Há, inclusive, quem insista que o tempo resolverá. Que basta “dar uma chance”, que com o tempo pega no tranco. Mas televisão não é oficina mecânica. Apresentador não se improvisa se revela. E se não revelou até agora, é porque talvez nunca tenha existido ali. Nesse teatro de aparências, o público percebe. E o que a audiência rejeita, cedo ou tarde, a indústria é obrigada a enterrar, embora relute em admitir.
Enquanto isso, apresentadores brilhantes, de entrega verdadeira e sensibilidade rara, seguem nos bastidores, invisíveis e inseguros por não terem o sobrenome certo. Isso não é apenas injusto. É burro. É o tipo de miopia que compromete a credibilidade de toda uma engrenagem que um dia já soube surpreender e encantar por mérito, não por apadrinhamento financeiro. E a quem resta apenas a pose e o sobrenome, sobra tentar convencer no feed o que não convence no palco.

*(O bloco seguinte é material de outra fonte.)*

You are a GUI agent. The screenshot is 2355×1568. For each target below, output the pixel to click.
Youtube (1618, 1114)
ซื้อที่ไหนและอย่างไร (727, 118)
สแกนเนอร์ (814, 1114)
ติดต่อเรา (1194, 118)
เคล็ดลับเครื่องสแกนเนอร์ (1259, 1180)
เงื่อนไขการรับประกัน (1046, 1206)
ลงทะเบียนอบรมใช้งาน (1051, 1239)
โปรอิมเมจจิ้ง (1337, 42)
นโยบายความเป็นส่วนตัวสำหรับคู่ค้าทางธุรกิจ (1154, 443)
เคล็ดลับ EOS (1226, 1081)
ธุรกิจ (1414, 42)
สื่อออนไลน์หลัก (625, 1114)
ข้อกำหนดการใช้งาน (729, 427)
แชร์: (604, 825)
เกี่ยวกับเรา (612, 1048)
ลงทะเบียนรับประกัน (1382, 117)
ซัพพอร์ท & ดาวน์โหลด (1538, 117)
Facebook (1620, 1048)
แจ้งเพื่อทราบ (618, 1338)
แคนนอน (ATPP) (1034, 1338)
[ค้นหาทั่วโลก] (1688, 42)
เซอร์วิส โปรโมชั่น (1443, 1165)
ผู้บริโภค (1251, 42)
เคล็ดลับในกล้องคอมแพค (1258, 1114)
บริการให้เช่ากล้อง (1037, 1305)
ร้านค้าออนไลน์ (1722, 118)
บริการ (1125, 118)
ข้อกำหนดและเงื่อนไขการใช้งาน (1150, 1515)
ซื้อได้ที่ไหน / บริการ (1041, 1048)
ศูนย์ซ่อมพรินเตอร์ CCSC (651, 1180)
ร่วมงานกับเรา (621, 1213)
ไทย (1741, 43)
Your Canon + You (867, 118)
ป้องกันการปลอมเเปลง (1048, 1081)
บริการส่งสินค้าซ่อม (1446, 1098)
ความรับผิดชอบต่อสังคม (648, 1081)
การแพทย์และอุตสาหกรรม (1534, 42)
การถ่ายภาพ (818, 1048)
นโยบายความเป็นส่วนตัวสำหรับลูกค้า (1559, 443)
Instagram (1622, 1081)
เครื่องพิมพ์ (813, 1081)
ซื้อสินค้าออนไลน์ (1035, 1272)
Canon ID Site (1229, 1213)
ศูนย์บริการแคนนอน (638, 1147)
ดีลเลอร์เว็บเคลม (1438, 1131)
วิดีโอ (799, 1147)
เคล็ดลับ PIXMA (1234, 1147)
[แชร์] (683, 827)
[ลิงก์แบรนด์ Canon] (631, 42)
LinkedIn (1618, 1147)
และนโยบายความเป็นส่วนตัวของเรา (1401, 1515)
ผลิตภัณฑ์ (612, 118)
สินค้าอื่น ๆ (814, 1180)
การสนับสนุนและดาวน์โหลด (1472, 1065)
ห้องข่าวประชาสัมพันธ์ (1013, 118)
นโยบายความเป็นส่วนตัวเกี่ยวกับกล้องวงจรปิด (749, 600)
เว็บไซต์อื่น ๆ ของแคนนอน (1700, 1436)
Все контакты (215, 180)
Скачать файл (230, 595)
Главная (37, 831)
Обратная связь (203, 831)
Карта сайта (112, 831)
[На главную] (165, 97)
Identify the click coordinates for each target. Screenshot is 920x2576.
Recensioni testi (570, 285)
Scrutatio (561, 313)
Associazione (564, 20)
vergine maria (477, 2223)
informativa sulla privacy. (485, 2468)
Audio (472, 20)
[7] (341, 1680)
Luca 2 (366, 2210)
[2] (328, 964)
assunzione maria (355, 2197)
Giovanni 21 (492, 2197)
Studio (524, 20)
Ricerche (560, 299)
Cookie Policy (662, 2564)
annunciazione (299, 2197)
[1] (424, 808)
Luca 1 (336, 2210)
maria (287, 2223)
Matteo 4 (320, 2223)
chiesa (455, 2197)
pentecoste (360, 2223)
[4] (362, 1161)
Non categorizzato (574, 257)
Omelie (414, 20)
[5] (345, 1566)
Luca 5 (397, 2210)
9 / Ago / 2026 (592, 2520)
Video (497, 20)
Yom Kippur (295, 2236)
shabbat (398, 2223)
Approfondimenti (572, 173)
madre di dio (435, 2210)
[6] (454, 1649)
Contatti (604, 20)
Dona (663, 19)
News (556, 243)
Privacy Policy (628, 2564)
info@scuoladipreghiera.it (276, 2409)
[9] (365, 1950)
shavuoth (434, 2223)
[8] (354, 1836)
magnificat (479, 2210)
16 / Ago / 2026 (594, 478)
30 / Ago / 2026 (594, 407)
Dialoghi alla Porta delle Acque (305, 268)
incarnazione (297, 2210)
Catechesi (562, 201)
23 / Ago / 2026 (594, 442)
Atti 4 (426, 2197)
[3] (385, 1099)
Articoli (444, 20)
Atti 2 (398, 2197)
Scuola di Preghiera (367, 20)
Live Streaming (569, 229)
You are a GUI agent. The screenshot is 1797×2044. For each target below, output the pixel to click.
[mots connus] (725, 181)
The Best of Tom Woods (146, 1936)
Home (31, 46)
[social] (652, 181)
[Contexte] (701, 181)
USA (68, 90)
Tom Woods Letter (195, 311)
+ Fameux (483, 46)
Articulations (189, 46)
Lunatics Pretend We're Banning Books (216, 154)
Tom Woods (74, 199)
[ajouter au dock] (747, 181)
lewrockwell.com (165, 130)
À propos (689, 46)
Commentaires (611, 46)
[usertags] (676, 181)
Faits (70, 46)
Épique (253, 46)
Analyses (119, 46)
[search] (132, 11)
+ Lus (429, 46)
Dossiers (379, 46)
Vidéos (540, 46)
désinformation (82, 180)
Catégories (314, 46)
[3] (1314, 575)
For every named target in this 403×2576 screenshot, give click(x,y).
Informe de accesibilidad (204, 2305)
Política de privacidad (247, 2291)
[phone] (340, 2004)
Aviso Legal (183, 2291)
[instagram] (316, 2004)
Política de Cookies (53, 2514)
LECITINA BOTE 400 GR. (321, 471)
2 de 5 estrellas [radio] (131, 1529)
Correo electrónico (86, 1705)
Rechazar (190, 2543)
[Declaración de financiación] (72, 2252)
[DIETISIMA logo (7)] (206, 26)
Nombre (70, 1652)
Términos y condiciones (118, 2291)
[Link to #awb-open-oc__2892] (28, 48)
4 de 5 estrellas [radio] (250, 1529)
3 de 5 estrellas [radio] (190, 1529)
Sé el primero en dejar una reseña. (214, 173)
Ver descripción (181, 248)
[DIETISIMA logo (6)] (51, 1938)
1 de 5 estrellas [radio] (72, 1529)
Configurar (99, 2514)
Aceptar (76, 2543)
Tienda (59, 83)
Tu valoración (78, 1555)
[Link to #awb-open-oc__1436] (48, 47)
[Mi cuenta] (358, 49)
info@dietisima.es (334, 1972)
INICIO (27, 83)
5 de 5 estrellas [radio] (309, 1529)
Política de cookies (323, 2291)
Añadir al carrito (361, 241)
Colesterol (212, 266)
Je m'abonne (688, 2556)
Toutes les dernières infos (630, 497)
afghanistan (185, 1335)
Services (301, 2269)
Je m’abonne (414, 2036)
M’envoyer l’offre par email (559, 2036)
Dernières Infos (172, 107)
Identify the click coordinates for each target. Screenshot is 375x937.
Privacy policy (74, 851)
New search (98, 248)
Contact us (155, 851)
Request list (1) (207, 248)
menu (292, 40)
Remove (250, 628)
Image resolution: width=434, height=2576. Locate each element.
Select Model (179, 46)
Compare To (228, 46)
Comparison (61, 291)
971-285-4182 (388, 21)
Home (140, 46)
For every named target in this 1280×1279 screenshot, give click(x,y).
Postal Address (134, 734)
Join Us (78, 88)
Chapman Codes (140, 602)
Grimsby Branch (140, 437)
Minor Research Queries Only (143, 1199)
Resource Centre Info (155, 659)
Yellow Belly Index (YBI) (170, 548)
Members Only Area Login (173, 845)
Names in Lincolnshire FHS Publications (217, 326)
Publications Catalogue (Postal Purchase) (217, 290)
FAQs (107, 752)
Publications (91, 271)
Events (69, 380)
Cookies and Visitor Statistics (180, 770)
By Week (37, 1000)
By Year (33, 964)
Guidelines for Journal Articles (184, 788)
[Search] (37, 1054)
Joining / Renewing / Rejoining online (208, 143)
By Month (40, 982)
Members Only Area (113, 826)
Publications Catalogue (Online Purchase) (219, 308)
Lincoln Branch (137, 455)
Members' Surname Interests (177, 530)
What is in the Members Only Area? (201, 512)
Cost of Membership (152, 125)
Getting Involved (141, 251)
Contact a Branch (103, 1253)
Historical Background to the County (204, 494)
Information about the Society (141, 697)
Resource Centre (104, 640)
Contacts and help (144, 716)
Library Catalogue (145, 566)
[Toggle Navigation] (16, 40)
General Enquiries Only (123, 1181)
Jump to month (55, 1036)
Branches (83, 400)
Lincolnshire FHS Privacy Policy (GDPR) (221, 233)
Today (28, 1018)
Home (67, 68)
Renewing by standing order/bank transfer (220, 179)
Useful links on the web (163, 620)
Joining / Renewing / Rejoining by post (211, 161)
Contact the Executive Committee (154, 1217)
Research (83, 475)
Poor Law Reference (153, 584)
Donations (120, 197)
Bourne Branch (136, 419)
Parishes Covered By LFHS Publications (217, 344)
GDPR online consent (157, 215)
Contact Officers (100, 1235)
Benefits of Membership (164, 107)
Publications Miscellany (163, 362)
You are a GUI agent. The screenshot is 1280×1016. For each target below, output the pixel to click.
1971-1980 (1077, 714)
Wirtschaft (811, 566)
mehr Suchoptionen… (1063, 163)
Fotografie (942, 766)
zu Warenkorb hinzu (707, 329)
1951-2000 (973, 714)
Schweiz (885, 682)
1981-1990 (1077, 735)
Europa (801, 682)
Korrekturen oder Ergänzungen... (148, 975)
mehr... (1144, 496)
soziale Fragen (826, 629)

Ser filho de alguém não é mérito. Ser apresentador, sim. Porque no fim, o público é soberano. É ele quem escolhe. A TV até tenta te empurrar alguém, mas só entra quem o público aceita. Quem tem brilho, alma e entrega. O resto é tentativa frustrada de fabricar encanto onde nunca houve sequer conexão. Depois, não adianta a TV aberta espernear que está perdendo público para a programação fechada, ou para os streamings.